Problem description: How many lines in the material below contain the word "computer"? Write only the number.

Source material:
=== Section Start ===

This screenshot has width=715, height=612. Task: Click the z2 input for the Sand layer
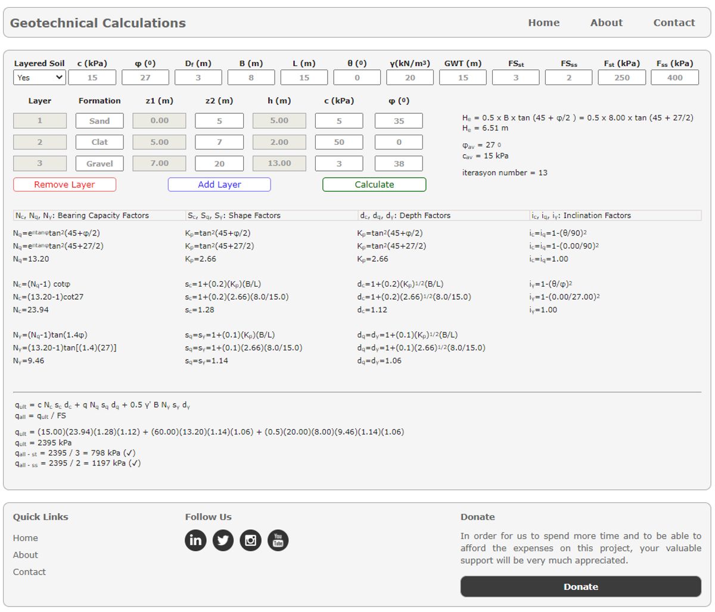219,120
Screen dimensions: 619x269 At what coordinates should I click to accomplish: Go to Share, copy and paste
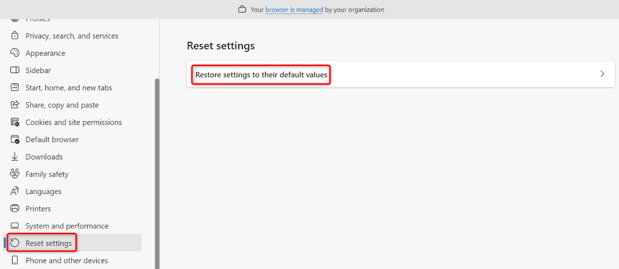point(60,105)
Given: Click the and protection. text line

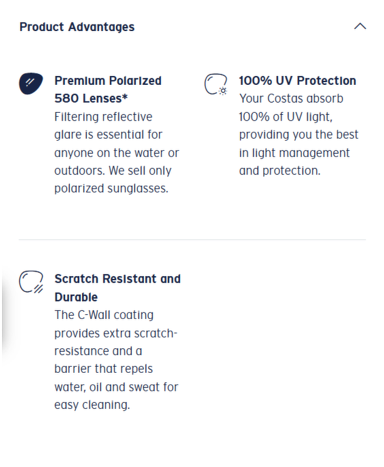Looking at the screenshot, I should point(279,171).
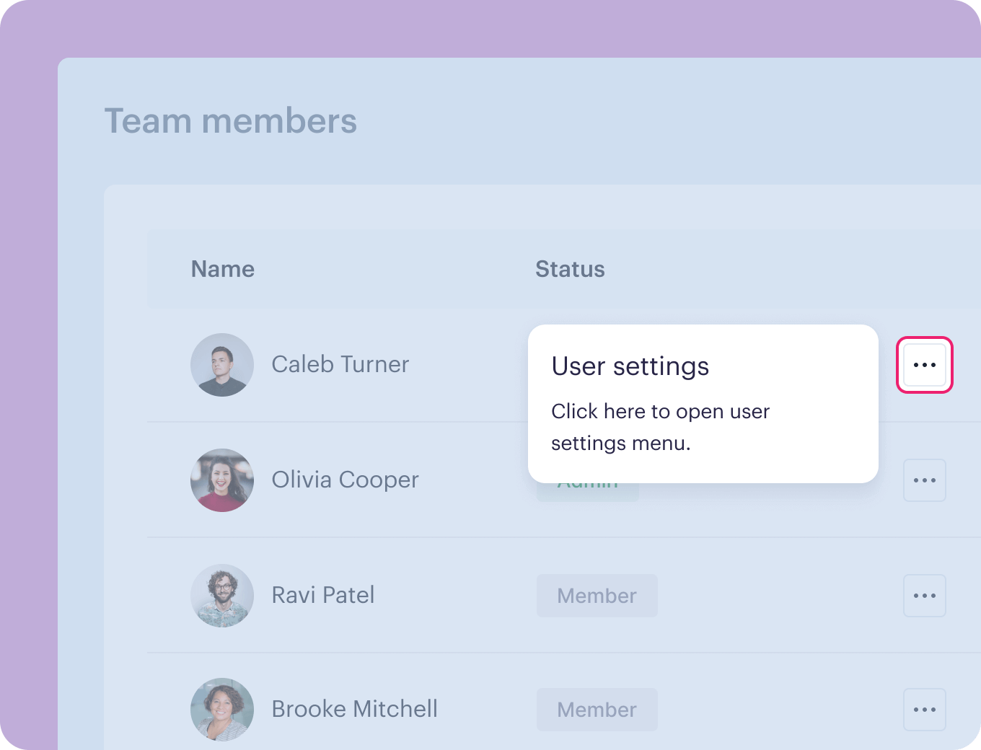This screenshot has height=750, width=981.
Task: Select Ravi Patel's Member status badge
Action: (x=597, y=596)
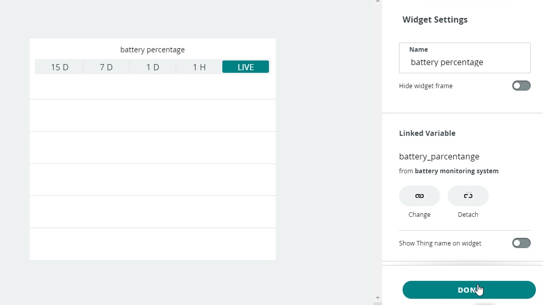
Task: Click the broken-link Detach variable icon
Action: tap(468, 196)
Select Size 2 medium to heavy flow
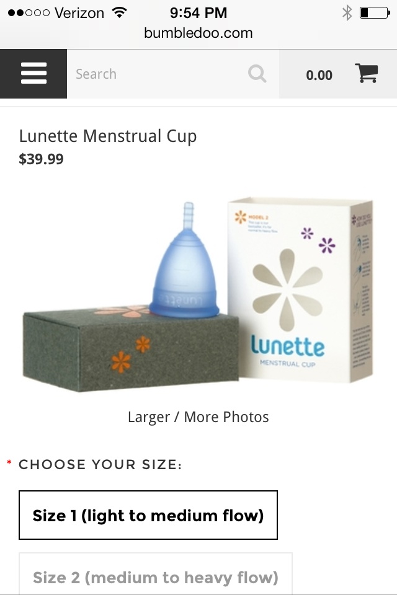This screenshot has width=397, height=595. (155, 574)
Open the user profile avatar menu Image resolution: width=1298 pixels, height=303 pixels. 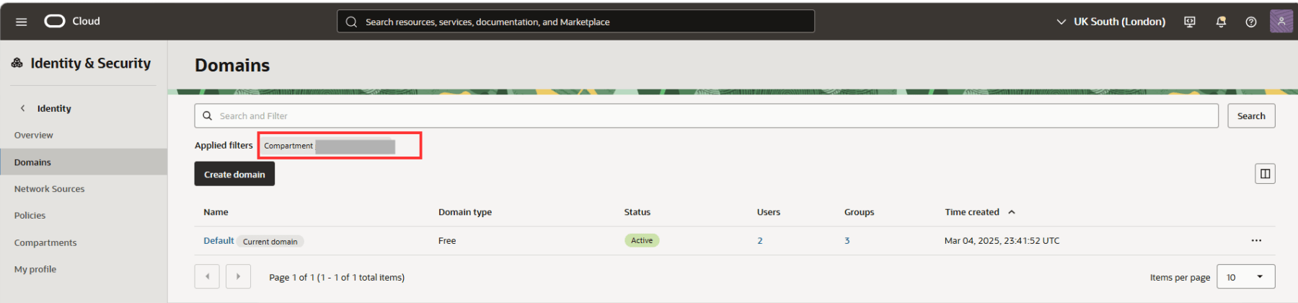(1281, 21)
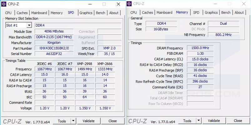The height and width of the screenshot is (125, 251).
Task: Switch the Memory window to its SPD tab
Action: 196,13
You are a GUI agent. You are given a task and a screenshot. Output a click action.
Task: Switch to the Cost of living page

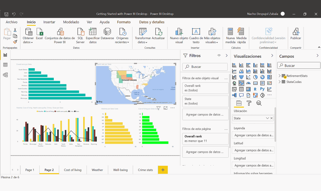73,170
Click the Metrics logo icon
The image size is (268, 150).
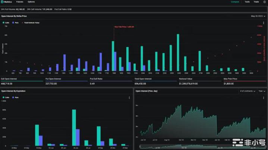point(3,2)
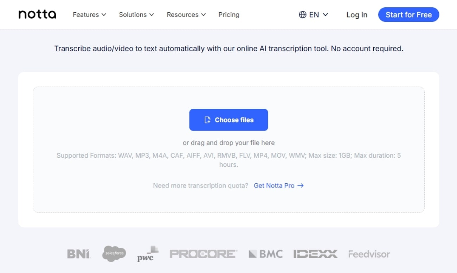Click the IDEXX logo

pyautogui.click(x=315, y=254)
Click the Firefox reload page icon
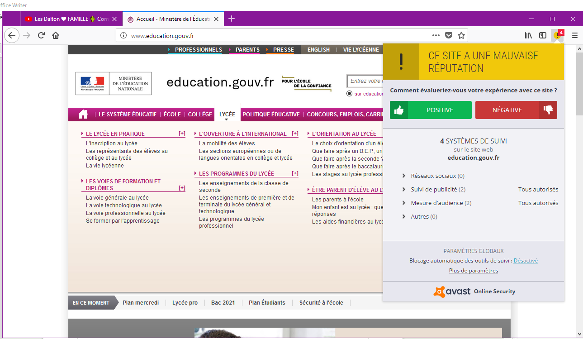The image size is (583, 339). click(x=41, y=35)
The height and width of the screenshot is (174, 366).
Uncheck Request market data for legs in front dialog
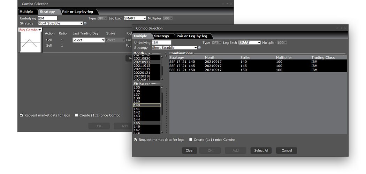[x=136, y=140]
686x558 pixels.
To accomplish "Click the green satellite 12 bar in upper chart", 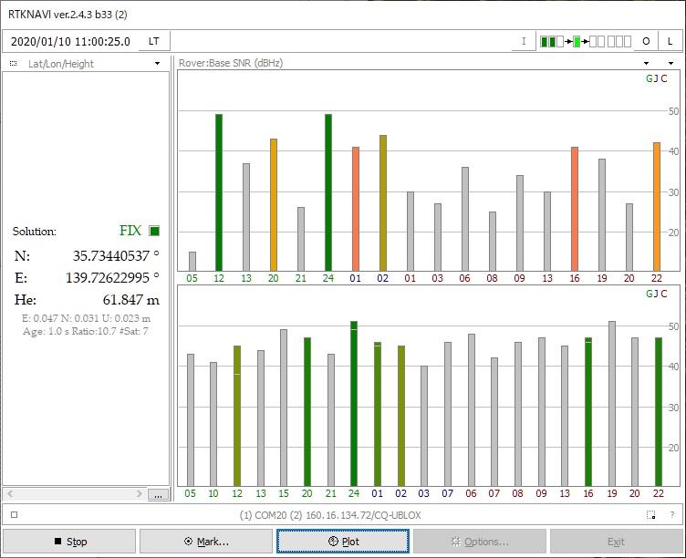I will pyautogui.click(x=219, y=191).
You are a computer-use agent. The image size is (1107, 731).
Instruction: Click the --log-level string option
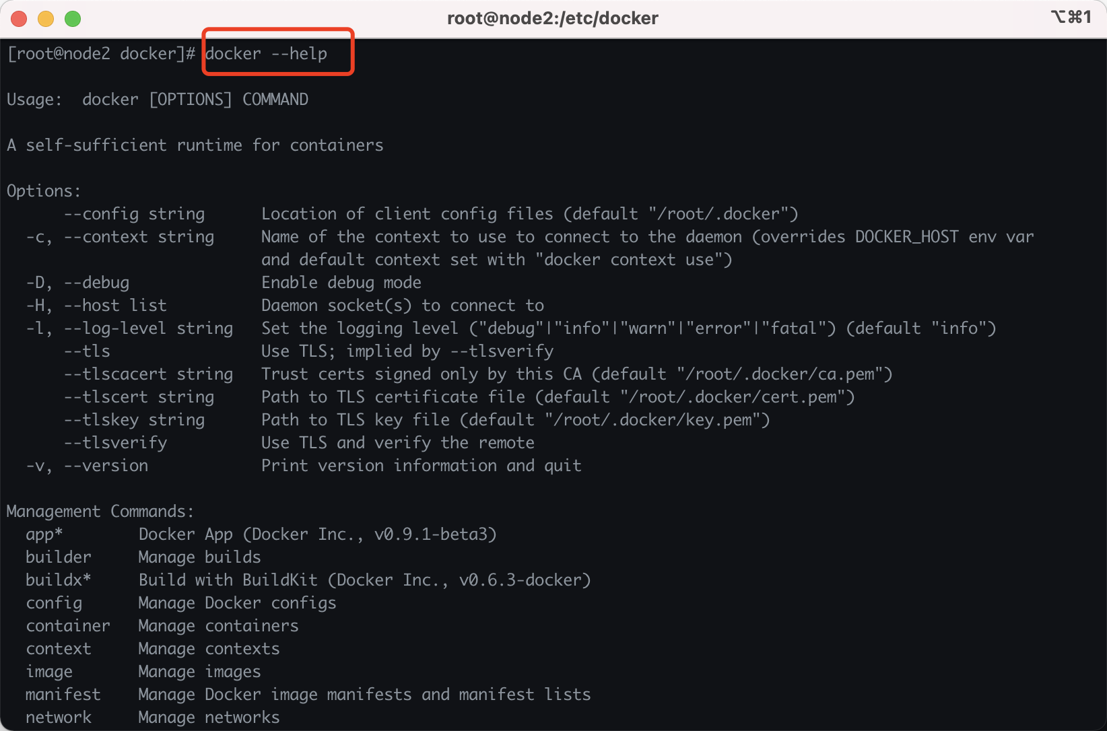(148, 328)
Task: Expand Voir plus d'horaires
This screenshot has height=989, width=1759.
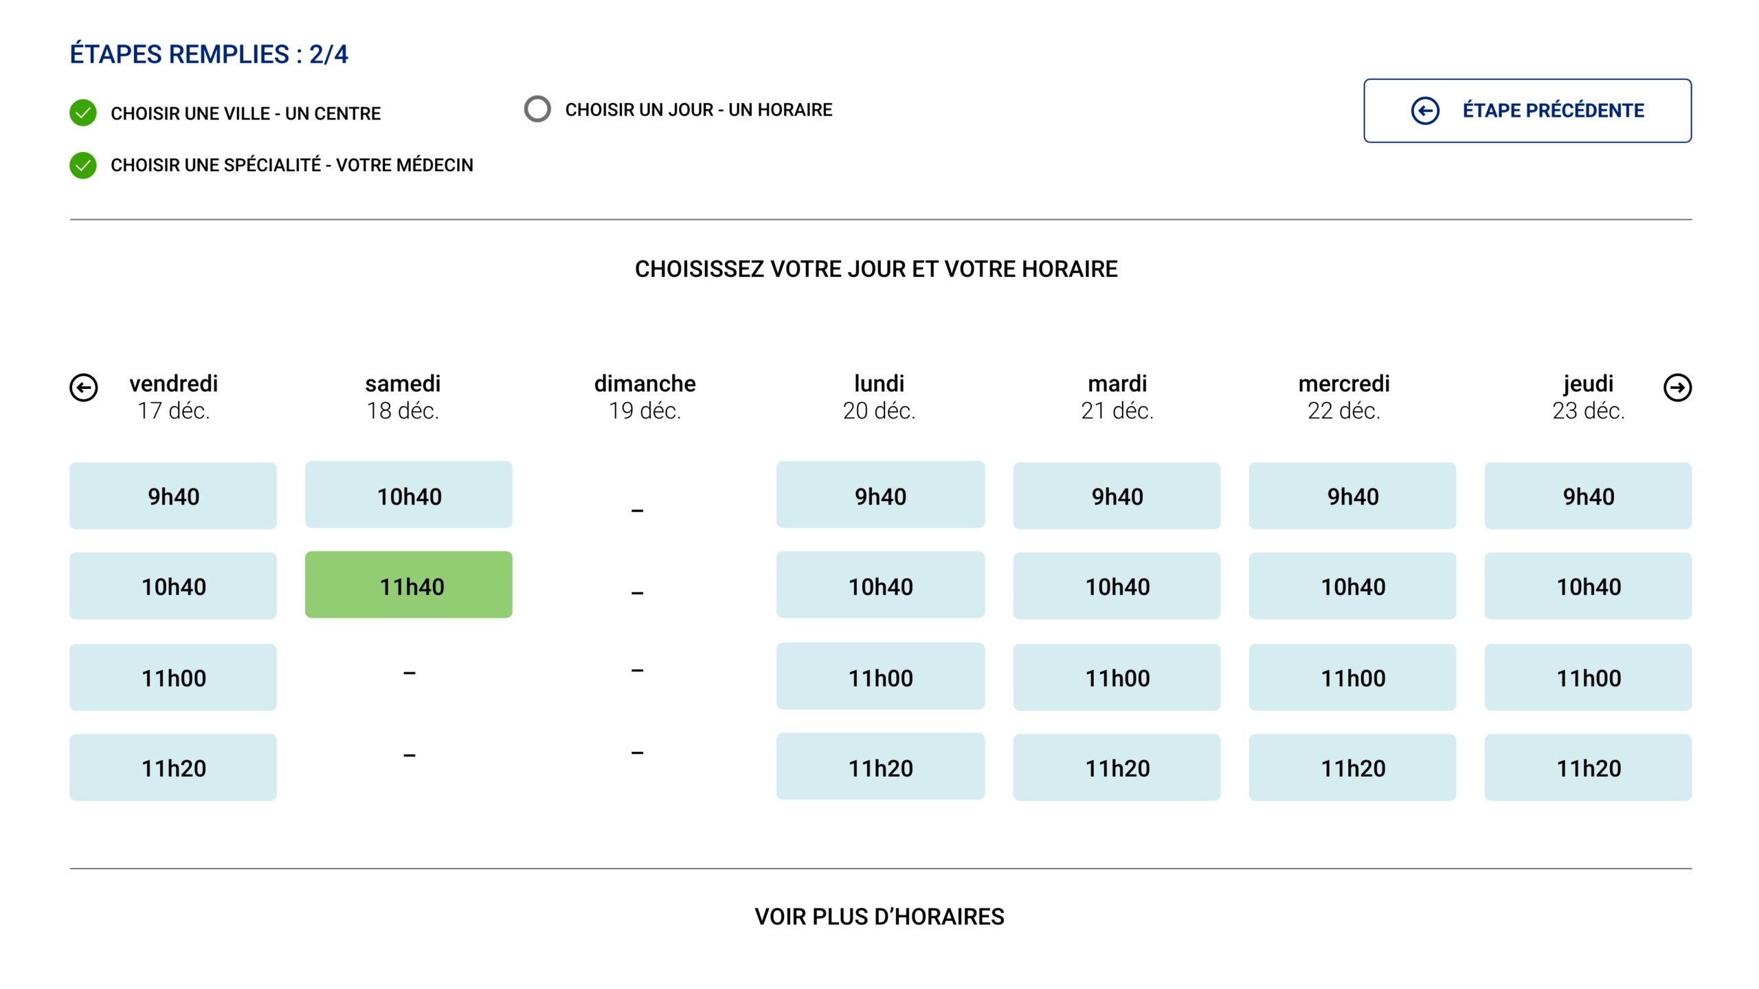Action: (x=879, y=917)
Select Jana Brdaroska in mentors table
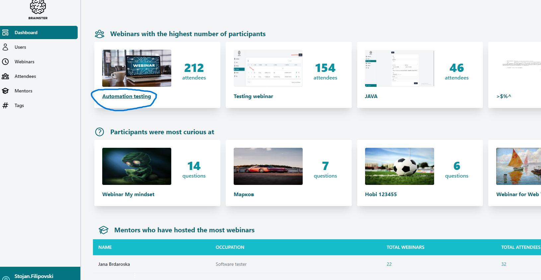Image resolution: width=541 pixels, height=280 pixels. coord(114,264)
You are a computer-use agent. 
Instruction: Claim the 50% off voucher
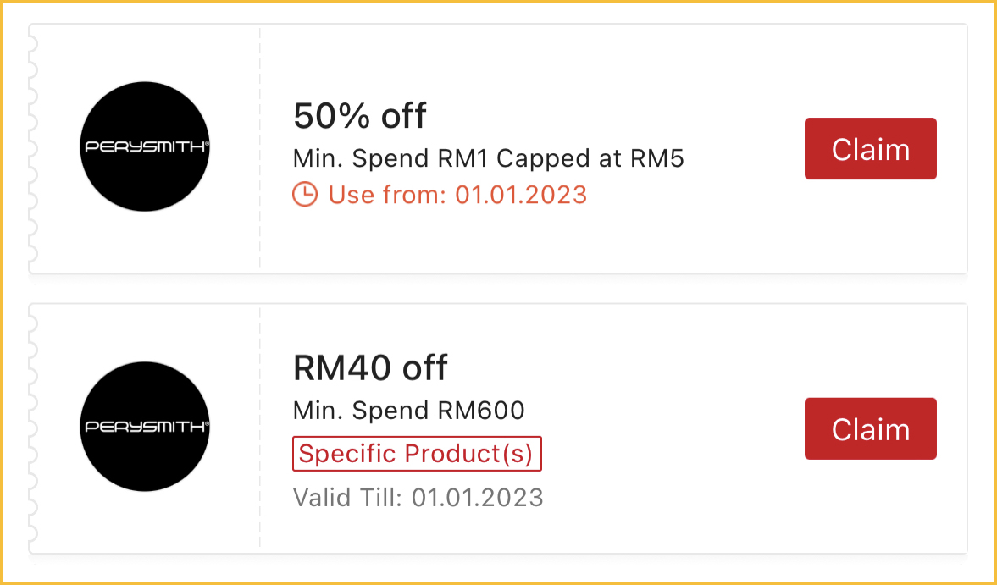[x=870, y=149]
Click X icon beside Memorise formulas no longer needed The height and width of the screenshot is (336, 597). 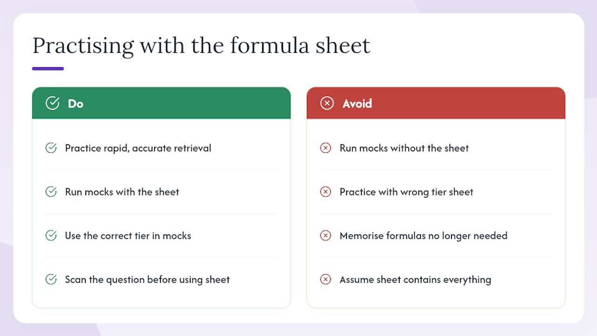click(x=326, y=236)
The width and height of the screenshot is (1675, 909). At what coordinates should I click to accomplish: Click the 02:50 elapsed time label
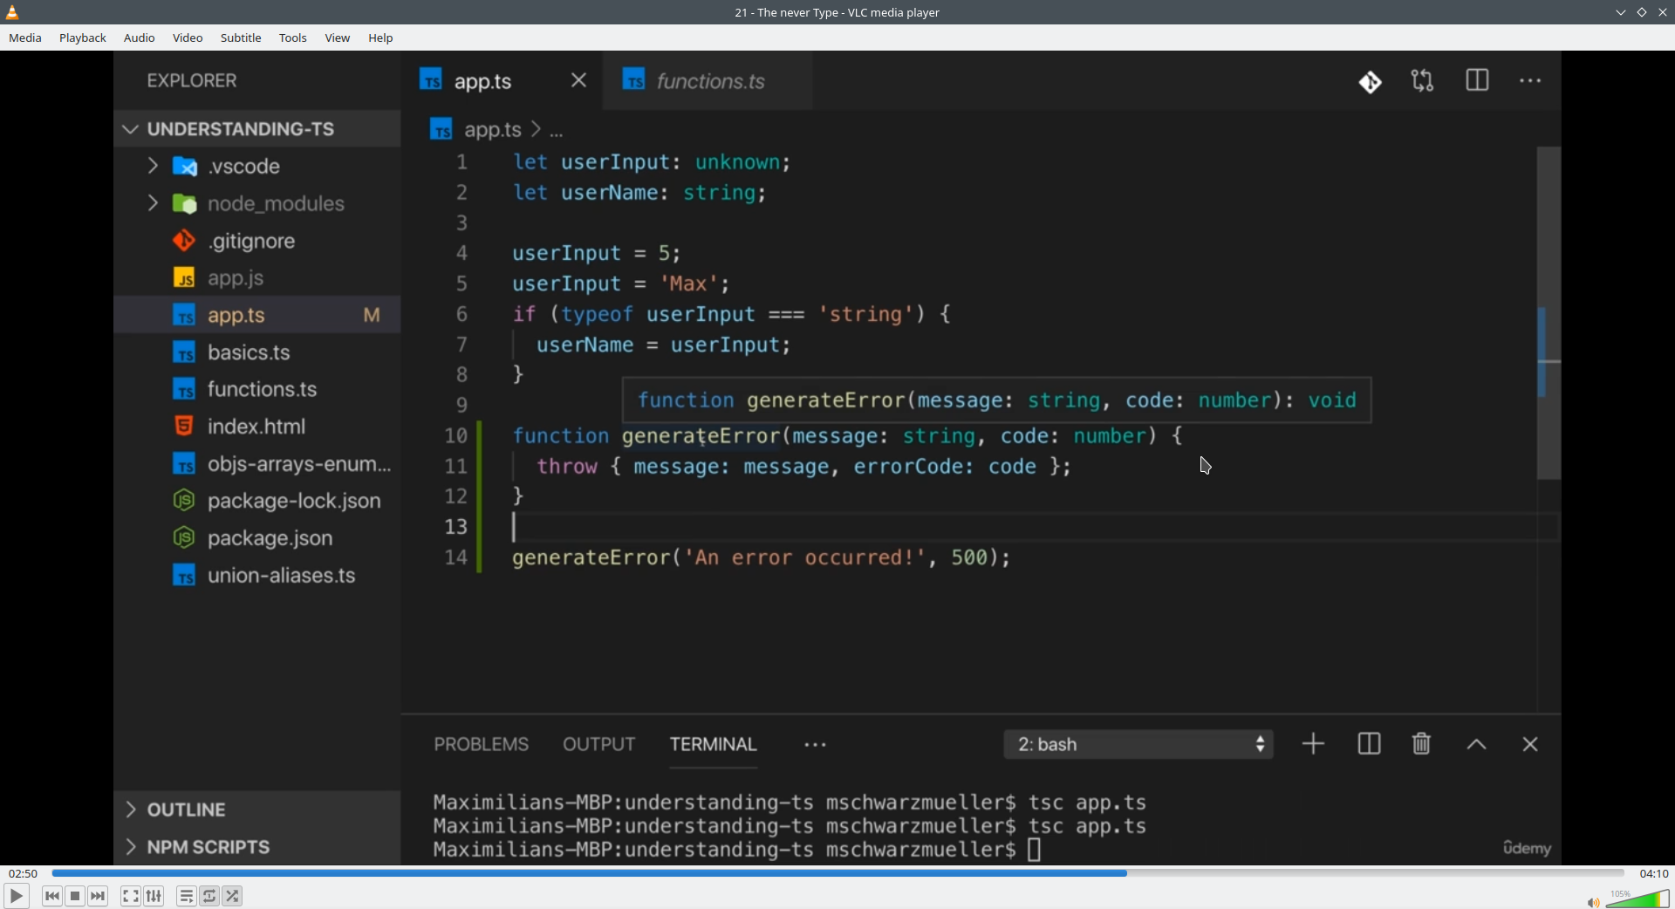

=== Section End ===

Expected answer: 2